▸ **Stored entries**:
- Opening Delimiter -

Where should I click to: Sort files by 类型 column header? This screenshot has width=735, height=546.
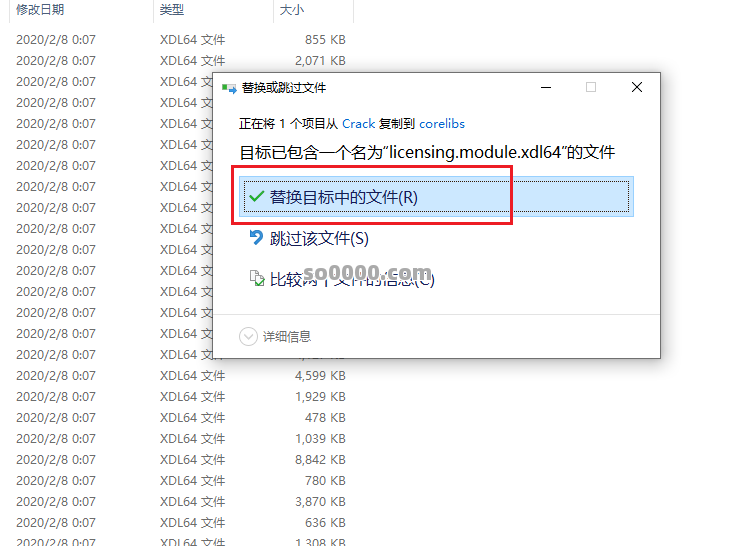[171, 10]
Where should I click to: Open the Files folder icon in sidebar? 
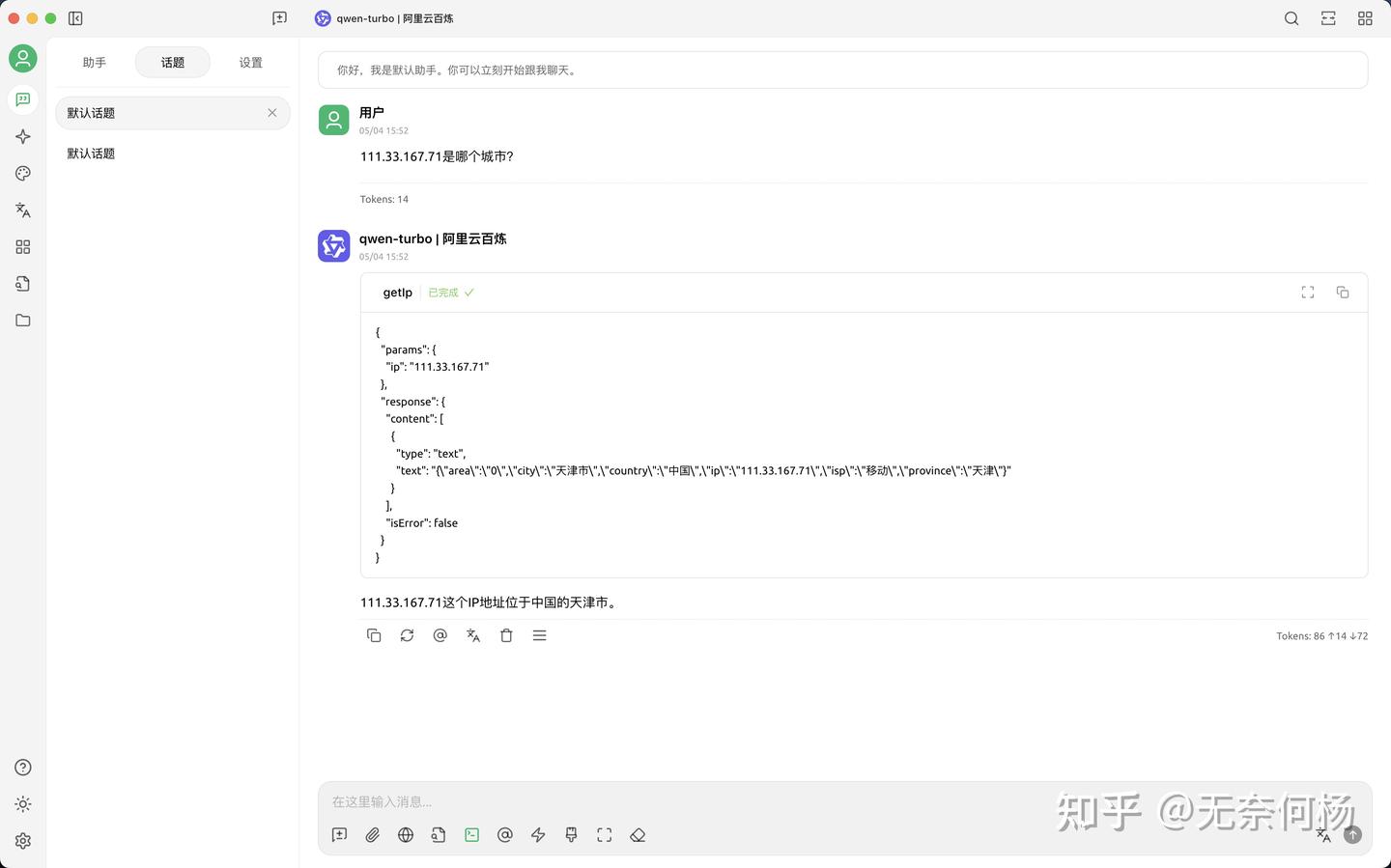coord(23,320)
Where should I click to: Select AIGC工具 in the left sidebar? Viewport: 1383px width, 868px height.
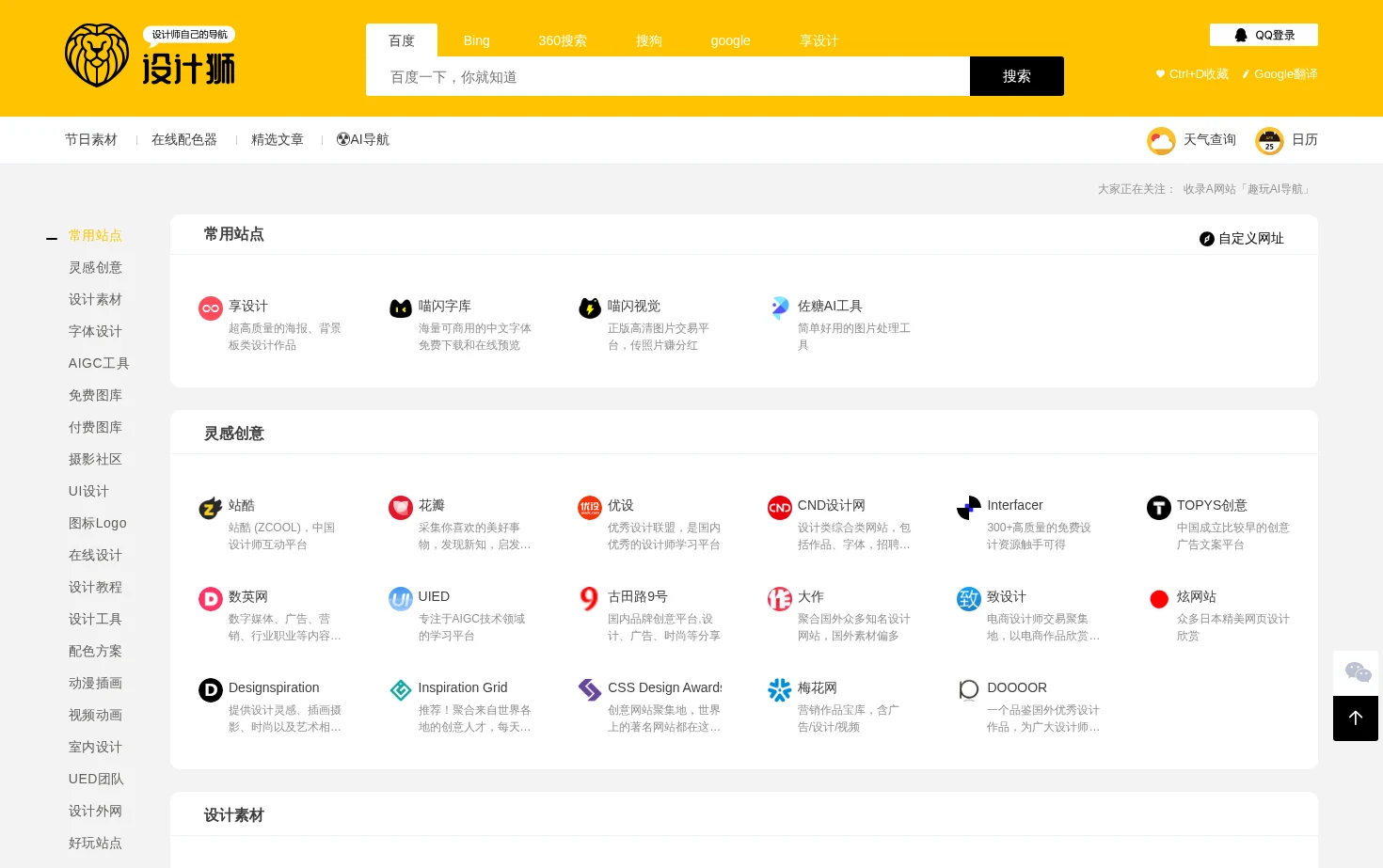pos(99,363)
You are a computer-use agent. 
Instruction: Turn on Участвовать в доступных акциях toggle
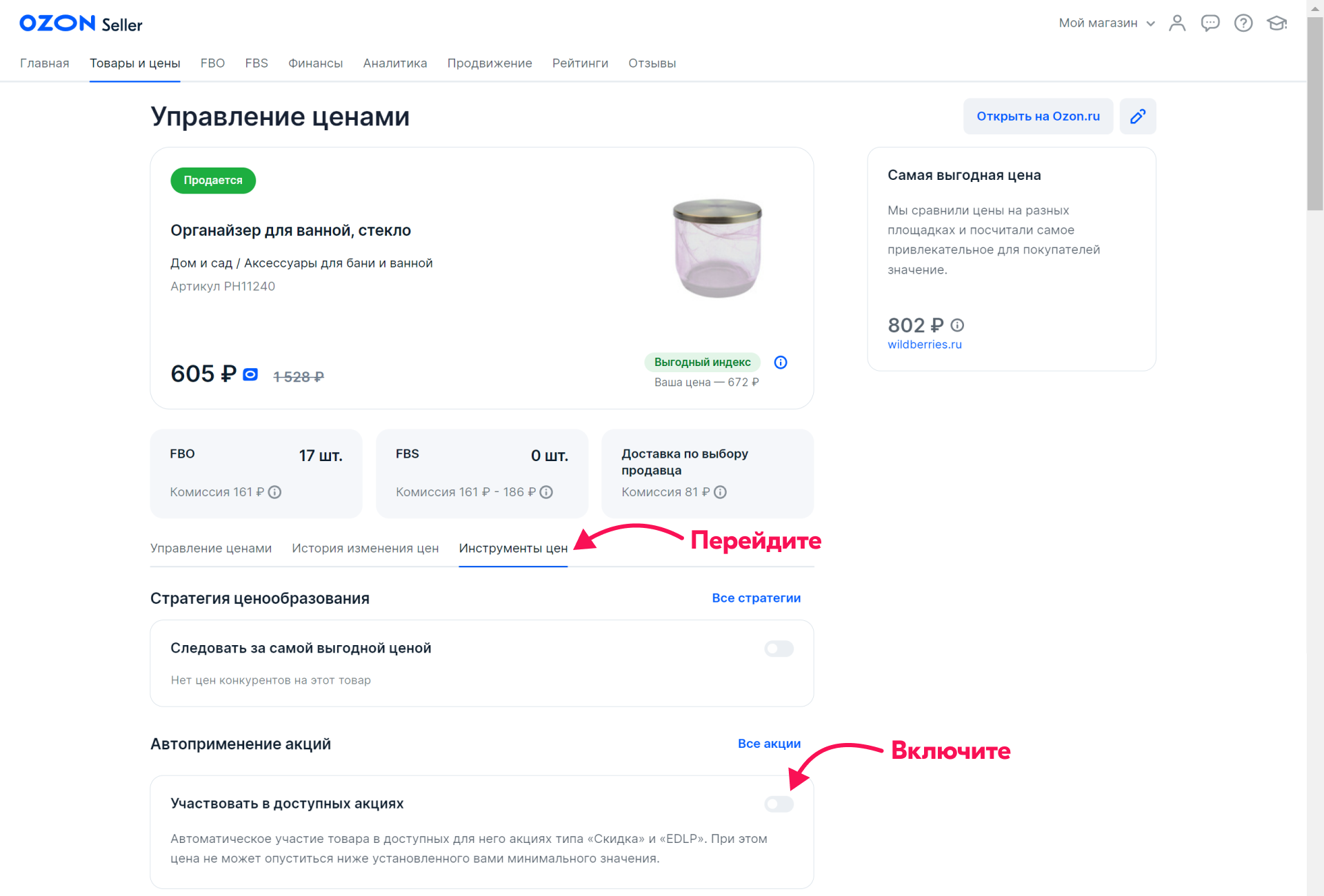tap(779, 804)
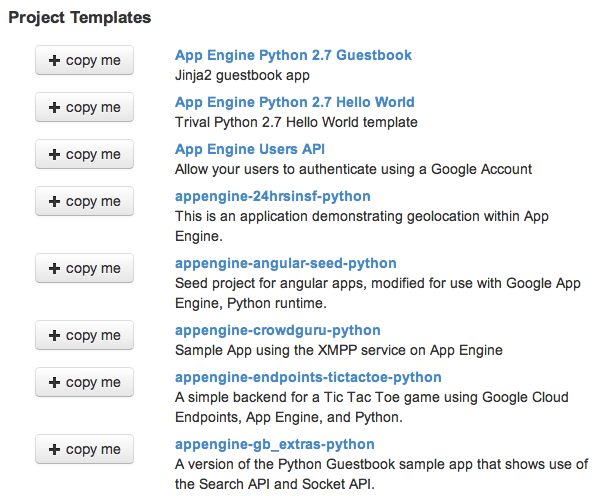Click plus icon beside appengine-angular-seed-python
The width and height of the screenshot is (603, 496).
point(54,268)
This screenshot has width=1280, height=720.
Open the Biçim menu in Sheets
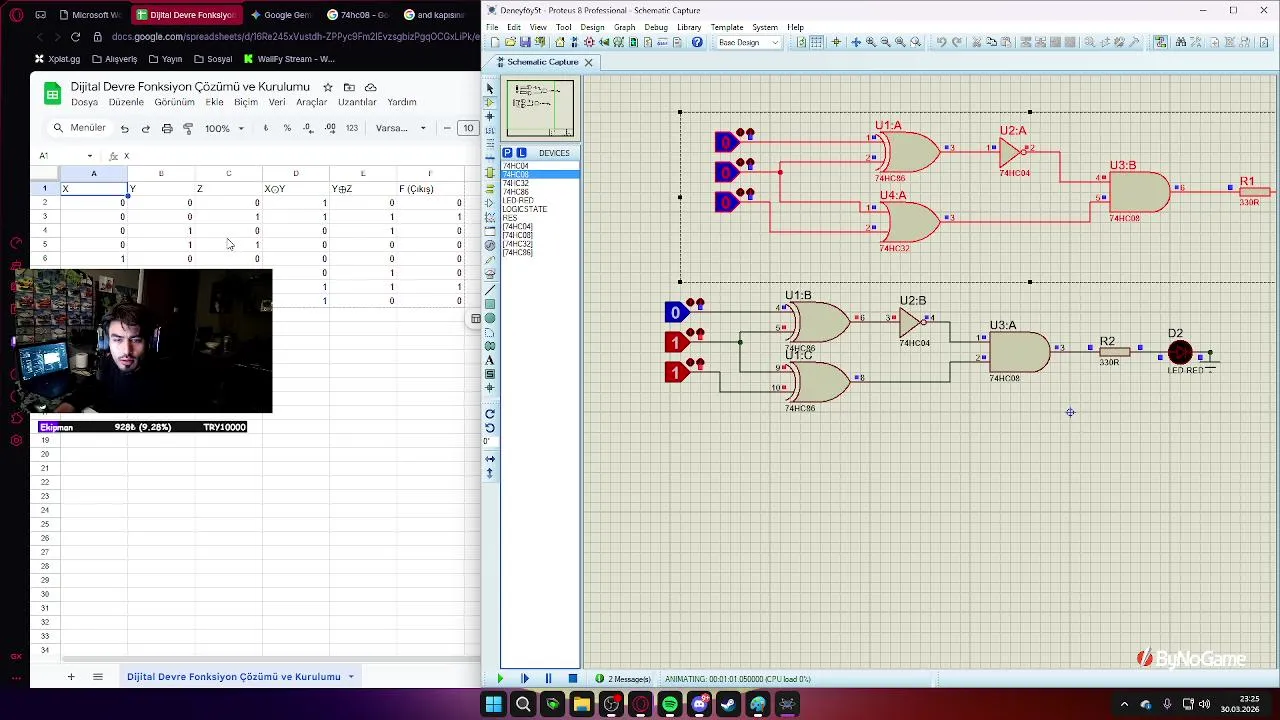[x=246, y=102]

- Closing Delimiter -

▸ **PROBLEM**: Nothing but the lines from the one containing "Where should I click to: Select" to the last line of the records should be returned, exactly as they appear and without pictures.

▸ **RESPONSE BOX**:
Where should I click to: Select AIGC工具 in the left sidebar? Viewport: 1383px width, 868px height.
pos(99,363)
You are a computer-use agent. 
Instruction: Turn on Участвовать в доступных акциях toggle
tap(779, 804)
Click plus icon beside appengine-angular-seed-python
The width and height of the screenshot is (603, 496).
point(54,268)
This screenshot has width=1280, height=720.
Open the Biçim menu in Sheets
[x=246, y=102]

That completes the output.